SEVILLA / Luz Prado, el violín experimental frente a lo jondo

SEVILLA / Luz Prado, el violín experimental frente a lo jondo

Sevilla. Monasterio de San Isidoro del Campo de Santiponce. Festival de Itálica. 06-07-2019. Impulso II. Luz Prado, violín. Elena Córdoba y Rocío Molina, baile.

A medio camino entre la improvisación, la performance y el arte sonoro, la bailaora Rocío Molina (nombre fundamental e imparable del flamenco contemporáneo) está protagonizando en el marco del bienal Festival de Danza de Itálica una serie de tres Impulsos con distintos compañeros de viaje. El segundo de ellos concitaba a la bailarina Elena Córdoba y a la violinista e improvisadora Luz Prado.

Las tres mujeres recibieron al público leyendo sentadas y grabando, a la vez, un texto sobre botánica que, conforme se amalgamaba por medio de la reproducción y acumulación de voces, adquiría un cierto tinte inequívocamente poético.
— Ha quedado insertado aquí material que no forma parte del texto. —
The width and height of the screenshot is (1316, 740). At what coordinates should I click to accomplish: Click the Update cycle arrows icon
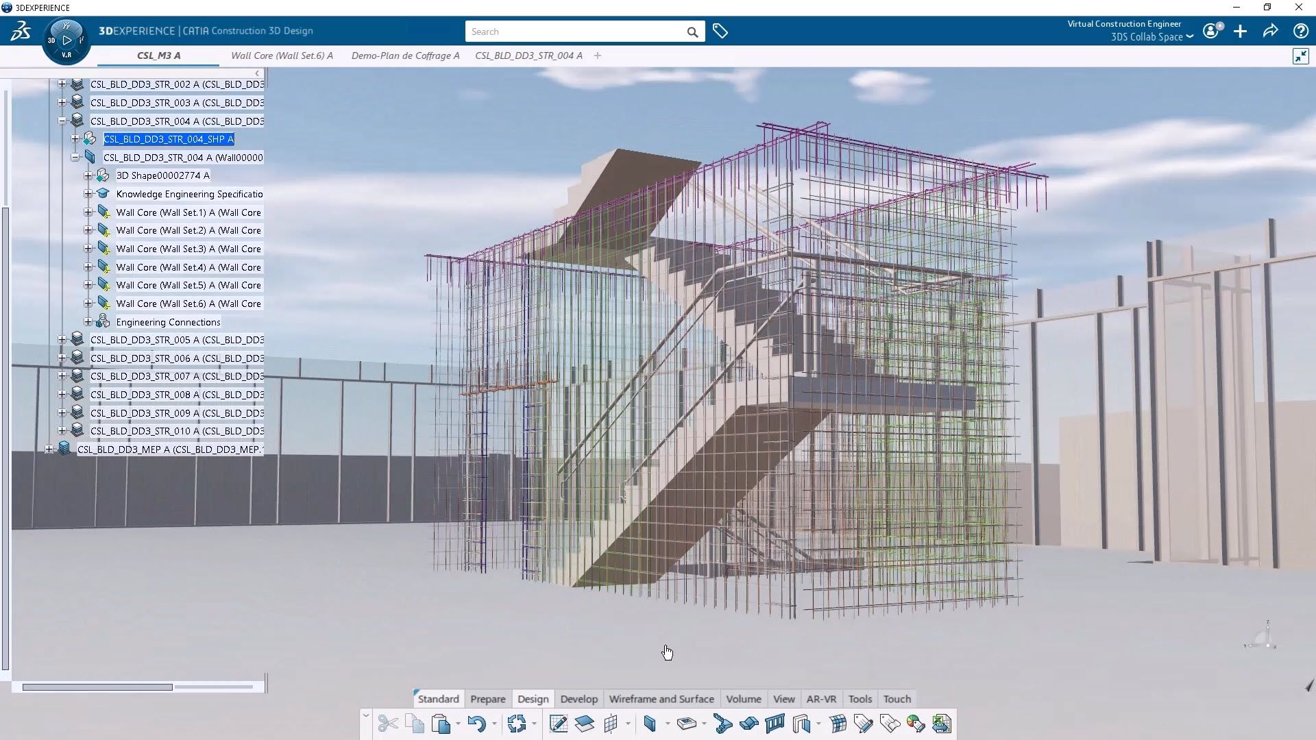point(517,724)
El solo recitado pausado y microfonizado conectaba el ambiente sonoro con cierta deriva del arte radiofónico deudora por igual de obras que podrían remitirnos a Luc Ferrari y José Iges, entre otros compositores. Se pensó, por ejemplo, en L’Escalier des Aveugles, del primero de ellos.

Luego Córdoba y Molina se embarcaron en una tentativa experimental en la que la danza pausada y reflexiva de la primera pretendía conectar con el baile espasmódico y rara vez (ortodoxamente) jondo de la segunda. No hubo demasiados puntos de encuentro entre ambas, y tampoco se transmitió al público la presunta complicidad que ambas insistían con sus miradas en proferirse.

Las mejores conexiones tuvieron lugar entre cada una de ellas y Luz Prado. Con Molina, la violinista atacó los verdiales de Comares que adquirieron nueva luz a partir del violín buscadamente desafinado y la voz destemplada y valerosa de Prado. Una y otra dieron sobrada muestra de su talento para la improvisación, aunque la músico buscó también pasajes más folk, como si temiera que toda la exploración sobre su instrumento (un tanto naïf en ocasiones) pudiera sobredimensionar la propuesta.

En esa indagación de la artificiosidad y la impostura, Luz Prado quiso evocar nada menos que al Alvin Lucier de Music in a long thin wire. A través de un extenso alambre amplificado que recorría en diagonal el escenario, la violinista, con dos arcos, extrajo áridos y cavernosos sonidos del mismo aunque estos sin excesivo interés conceptual. Le arropó, mucho, una esmeradísima iluminación y, en aquellos instantes, el baile abstruso y encriptado de Elena Córdoba reptando en una pared.